##### Data provided #####

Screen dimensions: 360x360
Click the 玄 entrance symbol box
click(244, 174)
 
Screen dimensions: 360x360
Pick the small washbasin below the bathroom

#####

Return the listing above line for line, with every character unchanged.

• [Response to the exercise]
Screen dimensions: 360x360
Click the 玄 entrance symbol box
click(244, 174)
 
Screen dimensions: 360x360
Pick the small washbasin below the bathroom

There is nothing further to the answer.